1) The foreign substance must be able to absorb energy to a high degree at the wavelength of the laser beam.

2) The laser beam must be a pulsed beam with very short pulses (pulse duration of less than 1 microsecond).

3) The foreign substance must be able to penetrate into the upper layers of the epidermis.

4. The foreign substance must explode with enough energy to entrain epidermal cells after absorption of the laser energy.

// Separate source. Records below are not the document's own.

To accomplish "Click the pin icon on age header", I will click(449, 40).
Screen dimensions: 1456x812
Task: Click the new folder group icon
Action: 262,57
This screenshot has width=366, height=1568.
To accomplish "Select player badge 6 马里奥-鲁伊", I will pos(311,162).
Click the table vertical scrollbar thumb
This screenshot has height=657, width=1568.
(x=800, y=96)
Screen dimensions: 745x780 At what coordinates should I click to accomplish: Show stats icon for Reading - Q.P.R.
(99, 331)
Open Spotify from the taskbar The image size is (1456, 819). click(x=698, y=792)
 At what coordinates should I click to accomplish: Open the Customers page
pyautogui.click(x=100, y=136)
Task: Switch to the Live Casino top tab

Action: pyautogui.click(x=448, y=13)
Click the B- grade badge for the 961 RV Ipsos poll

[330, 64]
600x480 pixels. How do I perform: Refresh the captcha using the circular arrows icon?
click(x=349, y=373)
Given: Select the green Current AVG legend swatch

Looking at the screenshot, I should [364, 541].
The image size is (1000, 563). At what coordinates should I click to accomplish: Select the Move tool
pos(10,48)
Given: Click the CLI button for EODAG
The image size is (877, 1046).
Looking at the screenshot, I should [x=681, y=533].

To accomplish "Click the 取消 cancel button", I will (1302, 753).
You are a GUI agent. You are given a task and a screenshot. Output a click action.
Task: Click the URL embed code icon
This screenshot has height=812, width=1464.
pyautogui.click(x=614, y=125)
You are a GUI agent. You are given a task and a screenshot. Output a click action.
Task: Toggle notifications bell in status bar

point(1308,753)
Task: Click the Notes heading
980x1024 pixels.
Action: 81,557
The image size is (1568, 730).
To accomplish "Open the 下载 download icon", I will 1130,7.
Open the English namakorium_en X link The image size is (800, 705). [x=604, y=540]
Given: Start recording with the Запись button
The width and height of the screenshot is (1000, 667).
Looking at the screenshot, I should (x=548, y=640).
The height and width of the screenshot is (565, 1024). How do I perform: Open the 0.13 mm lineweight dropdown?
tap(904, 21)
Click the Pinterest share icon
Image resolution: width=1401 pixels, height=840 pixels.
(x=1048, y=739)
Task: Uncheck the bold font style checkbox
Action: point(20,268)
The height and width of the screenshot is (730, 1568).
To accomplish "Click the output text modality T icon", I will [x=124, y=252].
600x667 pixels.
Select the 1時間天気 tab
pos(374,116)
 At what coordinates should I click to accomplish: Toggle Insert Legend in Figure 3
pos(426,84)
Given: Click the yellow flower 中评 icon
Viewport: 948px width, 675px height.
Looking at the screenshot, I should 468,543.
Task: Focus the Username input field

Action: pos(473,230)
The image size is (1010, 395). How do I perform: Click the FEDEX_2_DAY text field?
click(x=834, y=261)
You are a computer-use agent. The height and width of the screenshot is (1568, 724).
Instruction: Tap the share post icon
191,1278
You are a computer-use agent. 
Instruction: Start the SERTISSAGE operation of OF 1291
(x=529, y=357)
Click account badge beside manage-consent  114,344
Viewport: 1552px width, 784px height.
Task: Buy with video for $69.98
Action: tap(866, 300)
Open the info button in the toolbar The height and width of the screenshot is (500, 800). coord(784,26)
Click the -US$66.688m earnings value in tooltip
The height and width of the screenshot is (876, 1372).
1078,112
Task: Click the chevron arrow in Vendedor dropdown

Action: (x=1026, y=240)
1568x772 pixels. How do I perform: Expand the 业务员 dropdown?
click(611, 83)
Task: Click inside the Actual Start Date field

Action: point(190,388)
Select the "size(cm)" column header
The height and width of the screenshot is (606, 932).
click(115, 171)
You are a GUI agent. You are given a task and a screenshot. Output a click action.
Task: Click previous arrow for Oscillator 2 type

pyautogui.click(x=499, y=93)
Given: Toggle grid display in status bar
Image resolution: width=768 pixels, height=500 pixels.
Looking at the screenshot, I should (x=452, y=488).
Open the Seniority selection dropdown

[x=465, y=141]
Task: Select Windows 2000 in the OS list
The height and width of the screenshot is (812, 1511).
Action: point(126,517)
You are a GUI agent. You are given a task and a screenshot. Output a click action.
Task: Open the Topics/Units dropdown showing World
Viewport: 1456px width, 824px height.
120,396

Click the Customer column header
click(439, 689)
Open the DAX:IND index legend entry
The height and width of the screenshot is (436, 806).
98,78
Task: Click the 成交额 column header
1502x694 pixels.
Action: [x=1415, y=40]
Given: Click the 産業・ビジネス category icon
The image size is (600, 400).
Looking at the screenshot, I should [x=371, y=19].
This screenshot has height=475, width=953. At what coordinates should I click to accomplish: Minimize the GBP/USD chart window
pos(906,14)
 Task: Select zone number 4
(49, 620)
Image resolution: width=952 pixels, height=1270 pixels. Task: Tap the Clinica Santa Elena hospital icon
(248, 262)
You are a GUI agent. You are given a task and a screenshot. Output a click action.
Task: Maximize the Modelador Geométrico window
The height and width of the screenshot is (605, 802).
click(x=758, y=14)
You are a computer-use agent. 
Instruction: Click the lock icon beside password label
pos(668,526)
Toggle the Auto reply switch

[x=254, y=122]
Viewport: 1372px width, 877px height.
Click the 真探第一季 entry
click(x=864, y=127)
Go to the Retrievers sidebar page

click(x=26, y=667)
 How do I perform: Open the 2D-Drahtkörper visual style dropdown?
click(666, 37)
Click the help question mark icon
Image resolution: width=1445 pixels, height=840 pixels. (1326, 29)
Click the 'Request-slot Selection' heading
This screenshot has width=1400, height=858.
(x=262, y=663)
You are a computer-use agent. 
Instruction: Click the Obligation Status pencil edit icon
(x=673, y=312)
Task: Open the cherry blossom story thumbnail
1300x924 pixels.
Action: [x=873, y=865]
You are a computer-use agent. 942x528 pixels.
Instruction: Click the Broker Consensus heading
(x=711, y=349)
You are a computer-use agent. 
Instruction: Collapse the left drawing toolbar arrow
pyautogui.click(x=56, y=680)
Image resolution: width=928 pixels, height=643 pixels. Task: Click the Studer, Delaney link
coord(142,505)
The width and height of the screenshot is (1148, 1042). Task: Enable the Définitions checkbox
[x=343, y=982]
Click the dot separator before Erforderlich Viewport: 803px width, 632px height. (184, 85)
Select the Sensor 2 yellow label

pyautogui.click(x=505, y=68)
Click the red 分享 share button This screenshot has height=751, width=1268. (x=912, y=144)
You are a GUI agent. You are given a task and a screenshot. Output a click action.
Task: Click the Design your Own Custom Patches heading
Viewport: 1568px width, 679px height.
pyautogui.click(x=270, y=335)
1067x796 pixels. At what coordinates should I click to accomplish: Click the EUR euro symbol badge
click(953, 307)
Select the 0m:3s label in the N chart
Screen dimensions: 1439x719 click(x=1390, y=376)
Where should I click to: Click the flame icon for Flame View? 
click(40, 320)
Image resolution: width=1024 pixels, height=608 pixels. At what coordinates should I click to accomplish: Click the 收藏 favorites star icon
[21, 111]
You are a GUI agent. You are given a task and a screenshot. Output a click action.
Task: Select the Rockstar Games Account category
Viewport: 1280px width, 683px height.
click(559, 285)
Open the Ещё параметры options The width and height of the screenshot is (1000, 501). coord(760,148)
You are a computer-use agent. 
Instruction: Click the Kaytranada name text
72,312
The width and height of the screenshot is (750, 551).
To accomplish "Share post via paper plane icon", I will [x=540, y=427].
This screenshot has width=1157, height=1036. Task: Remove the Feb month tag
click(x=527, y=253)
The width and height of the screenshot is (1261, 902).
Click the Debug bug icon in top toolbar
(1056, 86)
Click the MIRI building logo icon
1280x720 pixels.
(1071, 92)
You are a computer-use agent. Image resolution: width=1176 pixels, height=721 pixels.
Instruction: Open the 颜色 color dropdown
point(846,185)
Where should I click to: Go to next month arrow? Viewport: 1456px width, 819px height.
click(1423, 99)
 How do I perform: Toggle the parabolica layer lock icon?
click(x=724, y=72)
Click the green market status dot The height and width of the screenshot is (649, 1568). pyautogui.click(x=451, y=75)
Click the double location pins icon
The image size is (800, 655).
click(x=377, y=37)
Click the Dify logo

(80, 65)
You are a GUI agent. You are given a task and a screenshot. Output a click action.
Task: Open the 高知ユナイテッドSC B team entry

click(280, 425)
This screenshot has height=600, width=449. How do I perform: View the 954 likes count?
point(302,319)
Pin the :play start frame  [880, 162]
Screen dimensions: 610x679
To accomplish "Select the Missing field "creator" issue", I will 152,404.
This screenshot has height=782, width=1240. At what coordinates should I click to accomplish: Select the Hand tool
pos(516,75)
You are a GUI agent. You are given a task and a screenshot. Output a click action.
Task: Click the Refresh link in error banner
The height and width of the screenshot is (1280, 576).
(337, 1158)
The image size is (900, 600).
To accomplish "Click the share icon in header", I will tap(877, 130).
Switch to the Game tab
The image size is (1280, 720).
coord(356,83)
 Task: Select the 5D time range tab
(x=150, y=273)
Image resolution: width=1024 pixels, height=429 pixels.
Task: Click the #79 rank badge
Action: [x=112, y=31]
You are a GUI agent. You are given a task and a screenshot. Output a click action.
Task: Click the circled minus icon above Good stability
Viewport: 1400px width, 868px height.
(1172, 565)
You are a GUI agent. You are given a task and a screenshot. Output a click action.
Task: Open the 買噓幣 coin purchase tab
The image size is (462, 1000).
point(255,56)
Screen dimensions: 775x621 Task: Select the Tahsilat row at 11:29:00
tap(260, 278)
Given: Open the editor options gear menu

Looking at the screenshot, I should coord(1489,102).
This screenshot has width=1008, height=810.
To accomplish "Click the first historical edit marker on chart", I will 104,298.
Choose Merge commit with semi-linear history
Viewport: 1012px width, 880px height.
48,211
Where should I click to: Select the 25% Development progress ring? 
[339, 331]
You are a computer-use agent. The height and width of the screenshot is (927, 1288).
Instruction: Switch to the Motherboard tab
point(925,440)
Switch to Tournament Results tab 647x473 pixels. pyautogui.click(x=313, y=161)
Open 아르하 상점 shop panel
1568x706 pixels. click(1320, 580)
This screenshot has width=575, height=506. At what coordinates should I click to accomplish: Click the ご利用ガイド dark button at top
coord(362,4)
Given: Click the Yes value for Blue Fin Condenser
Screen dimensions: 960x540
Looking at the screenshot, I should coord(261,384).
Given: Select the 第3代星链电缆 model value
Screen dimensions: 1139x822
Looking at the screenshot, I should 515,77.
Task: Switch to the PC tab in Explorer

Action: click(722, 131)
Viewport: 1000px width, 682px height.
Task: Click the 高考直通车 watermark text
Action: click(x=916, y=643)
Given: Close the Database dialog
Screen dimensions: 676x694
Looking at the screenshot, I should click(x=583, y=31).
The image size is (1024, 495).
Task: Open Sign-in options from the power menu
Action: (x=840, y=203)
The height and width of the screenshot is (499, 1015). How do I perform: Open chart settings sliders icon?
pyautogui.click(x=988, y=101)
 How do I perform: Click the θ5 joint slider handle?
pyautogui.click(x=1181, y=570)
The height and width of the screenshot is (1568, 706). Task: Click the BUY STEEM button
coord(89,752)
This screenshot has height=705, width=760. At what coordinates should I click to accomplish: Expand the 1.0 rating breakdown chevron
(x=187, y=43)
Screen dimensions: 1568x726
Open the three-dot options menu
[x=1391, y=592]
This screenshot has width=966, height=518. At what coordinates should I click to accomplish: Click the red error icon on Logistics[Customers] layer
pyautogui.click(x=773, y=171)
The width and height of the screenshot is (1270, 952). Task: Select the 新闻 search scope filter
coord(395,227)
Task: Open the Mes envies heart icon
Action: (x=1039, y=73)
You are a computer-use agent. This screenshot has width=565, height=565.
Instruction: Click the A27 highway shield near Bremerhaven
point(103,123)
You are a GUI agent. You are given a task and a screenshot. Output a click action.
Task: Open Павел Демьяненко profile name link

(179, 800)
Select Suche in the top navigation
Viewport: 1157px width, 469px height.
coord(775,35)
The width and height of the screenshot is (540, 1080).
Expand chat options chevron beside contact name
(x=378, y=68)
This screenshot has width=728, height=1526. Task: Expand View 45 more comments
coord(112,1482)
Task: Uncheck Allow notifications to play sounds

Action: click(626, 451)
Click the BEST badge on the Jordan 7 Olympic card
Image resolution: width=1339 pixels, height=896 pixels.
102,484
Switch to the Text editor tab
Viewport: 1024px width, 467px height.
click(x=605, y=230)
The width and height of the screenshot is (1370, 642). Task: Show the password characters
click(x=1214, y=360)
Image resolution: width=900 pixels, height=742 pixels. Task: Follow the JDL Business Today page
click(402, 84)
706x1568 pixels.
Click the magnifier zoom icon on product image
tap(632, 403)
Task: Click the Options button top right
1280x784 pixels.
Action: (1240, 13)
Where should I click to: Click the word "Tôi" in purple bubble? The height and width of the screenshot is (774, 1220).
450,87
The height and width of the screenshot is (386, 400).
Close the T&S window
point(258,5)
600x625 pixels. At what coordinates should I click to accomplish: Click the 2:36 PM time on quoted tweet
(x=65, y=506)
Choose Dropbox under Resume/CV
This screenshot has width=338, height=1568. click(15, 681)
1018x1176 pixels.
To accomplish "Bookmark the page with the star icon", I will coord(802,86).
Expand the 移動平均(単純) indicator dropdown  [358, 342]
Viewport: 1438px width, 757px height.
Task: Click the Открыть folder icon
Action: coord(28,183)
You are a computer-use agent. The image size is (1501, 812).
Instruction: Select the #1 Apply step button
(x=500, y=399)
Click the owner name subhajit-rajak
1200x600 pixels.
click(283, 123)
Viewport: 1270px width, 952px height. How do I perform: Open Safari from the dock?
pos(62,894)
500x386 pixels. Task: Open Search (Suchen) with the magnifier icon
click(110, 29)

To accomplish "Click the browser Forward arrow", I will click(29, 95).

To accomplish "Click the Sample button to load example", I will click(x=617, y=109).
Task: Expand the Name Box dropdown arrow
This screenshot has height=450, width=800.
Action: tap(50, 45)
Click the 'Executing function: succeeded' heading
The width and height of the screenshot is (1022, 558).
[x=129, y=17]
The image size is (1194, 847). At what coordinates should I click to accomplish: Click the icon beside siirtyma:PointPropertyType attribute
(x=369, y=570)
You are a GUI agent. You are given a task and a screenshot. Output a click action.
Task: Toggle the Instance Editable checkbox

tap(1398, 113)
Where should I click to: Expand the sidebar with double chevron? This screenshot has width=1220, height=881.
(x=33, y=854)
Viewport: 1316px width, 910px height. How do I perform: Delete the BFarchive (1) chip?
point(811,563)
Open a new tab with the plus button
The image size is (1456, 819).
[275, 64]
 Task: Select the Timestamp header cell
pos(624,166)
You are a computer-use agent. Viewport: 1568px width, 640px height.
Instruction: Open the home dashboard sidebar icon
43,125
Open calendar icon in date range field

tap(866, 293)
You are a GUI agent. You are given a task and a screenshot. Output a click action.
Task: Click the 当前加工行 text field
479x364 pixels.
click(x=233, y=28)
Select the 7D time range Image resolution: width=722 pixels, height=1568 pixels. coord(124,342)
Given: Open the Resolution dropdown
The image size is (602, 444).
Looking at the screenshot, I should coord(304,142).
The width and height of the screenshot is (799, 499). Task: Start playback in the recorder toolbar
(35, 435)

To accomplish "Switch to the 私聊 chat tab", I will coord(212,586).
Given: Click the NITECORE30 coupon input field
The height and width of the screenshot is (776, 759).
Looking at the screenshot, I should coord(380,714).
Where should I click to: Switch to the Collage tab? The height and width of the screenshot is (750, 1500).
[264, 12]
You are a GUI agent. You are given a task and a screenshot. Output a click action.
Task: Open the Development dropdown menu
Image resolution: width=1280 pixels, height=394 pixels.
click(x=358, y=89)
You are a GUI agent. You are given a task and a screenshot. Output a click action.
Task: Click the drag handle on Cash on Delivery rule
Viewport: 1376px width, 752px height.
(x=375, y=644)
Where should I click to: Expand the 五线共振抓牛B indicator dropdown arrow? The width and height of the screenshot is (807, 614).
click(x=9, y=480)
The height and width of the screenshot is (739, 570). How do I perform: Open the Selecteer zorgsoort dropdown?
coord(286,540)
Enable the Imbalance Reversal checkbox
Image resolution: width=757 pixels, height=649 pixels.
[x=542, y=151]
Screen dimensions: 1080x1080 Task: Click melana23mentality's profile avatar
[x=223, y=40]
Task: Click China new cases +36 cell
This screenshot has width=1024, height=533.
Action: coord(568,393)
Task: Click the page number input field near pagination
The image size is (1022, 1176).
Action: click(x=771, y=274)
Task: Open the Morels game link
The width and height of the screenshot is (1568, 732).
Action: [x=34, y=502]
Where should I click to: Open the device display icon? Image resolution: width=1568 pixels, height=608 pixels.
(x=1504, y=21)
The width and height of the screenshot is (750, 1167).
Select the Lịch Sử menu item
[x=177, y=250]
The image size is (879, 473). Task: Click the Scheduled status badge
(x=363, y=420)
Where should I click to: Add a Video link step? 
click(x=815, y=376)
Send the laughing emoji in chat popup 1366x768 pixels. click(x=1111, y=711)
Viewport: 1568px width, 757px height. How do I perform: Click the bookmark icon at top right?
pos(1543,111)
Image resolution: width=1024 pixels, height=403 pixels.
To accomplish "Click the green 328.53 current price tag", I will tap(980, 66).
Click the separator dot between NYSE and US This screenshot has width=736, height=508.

[0024] Applicants tested acrylic tattoo inks approved by the FDA for use in tattooing. Black and blue tattoo inks sold by Spaulding and Rogers appear to work well with a Nd:YAG laser operating at 1 Hz, 1.06 microns with an energy density of about 3 J/cm2. We have had less success with other colors.

Claims (9)

1. A method for the cosmetic removal of superficial epidermal skin cells of the corneum stratum in human skin, comprising the steps of: a. Topical application to a skin area of a foreign substance with a high absorption of light of at least one frequency range which penetrates the outer layers of the human epidermis, b. Forcing the penetration of a portion of the foreign substance to fill the space between the epidermal skin cells, c. Irradiating the skin area with light pulses of at least one frequency range, wherein at least one of the pulses has sufficient energy density to cause at least a portion of the foreign substance to explode and has insufficient duration for the diffusion of heat, so that the portion of the foreign substance explodes, thereby entraining some of the superficial epidermal skin cells. 2. A cosmetic method according to claim 1, wherein the foreign substance comprises a large number of carbon particles, preferably graphite particles. 3. A cosmetic method according to claim 2, wherein an ultrasonic device is used to force the penetration of a portion of the carbon particles into the voids. 4. A cosmetic method according to claim 1, wherein at least one forcing explosion of a portion of the foreign substance is used for forcing penetration of a portion of the foreign substance into the voids. 5. A cosmetic method according to claim 1, wherein a limiting means which is transparent to the light of at least one frequency range, preferably a glass plate or a plastic plate, and more preferably a plastic plate with an articulated arm, during the Duration of the compulsory explosion with the purpose of limiting this compulsory explosion is firmly applied to the topically applied foreign substance. 6. A cosmetic method according to claim 2, wherein the graphite particles are mixed with an oil, preferably with baby oil. 7. A cosmetic method according to claim 2, wherein the major dimension of the carbon particles is about 1 micrometer. 8. A cosmetic method according to claim 2, wherein the pulses are pulses of a Nd:YAG laser. 9. A cosmetic procedure according to claim 2, wherein the pulses are CO2 laser pulses.